Bu denli önemli bir kişinin Sünni dünyasında böyle bir tartışmaya katılmış olması, dini dünyamızdaki siyasi dengelerin değiştiğini gösteriyor.

Suç ortakları çok

Tabii bir de Batı’nın suç ortaklığına değinmek gerek. İngiltere’den ABD’ye birçok ülke Suudi rejimin gücünü pekiştirmesinde önemli rol oynadı. Özel ticaret anlaşmaları, diplomatik ilişkiler, devasa silah satışları belgelerle kanıtlanmış suçlara rağmen sürüp gidiyor.

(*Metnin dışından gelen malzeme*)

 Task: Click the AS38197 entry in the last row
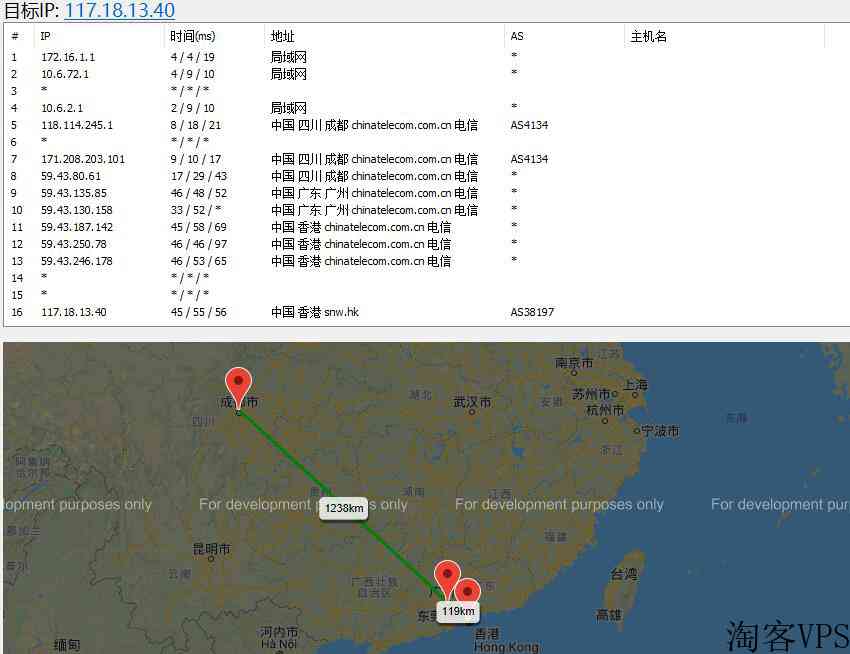[530, 312]
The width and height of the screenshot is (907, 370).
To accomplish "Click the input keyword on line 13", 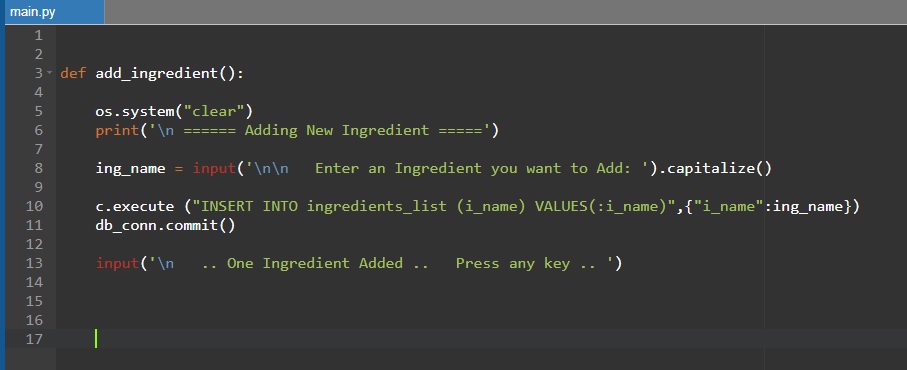I will [117, 264].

İngiltere dünyanın en büyük ikinci silah satıcısı ve Suudi Arabistan ülkenin en sadık müşterilerinden biri. Bu da demek oluyor ki, Krallığın işlediği suçlara alet olan her mermi için İngiltere’yi de sorumlu tutmalıyız. Değişim için, İngiltere sınırları içinde de çaba göstermeliyiz.

Bu görevin büyüklüğü bizi ürkütebilir ve galibiyet imkânsız görünebilir fakat dünyada sayısız insan mücadeleye baş koymuş durumda. Gerek dini inançları, gerek siyasi görüşleri sebebiyle olsun, aktivistler dünyanın dört bir yanında ayağa kalkıyor ve harekete geçiyor.

Silah Ticareti Karşıtı Hareket (CAAT) kısa süre önce önemli bir başarıya imza attı. İngiliz Temyiz Mahkemesi, Suudilerin Yemen’de sivillere karşı kullandığı silahların İngiltere tarafından satılmasının hukuksuz olduğuna hükmetti. Diğer bir başarı da İşçi Partisi içindeki aktivisitlerin, iktidar partisinin İsrail ve Suudi Arabistan’a yönelik silah satışlarını durdurması gerektiği yönündeki önergesiydi.

Harekete geçersek değerlendirebileceğimiz farklı faaliyet alanları var. Baskıyı mümkün olduğunca fazla kanaldan, aynı anda kurmalıyız. Tek bir şeyden emin olabiliriz: hangi stratejiyi benimsersek benimseyelim, kendi hükümetlerimiz, dini kurumlarımız ve kutsal görevlerimiz ile Suudi Arabistan Krallığı’nın yıkıcı ve ölümcül faaliyetleri arasından doğrudan bir bağ var.

Dolayısıyla vicdan sahibi insanlar olan biz Müslümanlara, elimizdeki tüm imkânları kullanma ve bu düzenin sürüp gitmesine engel olma görevi düşüyor.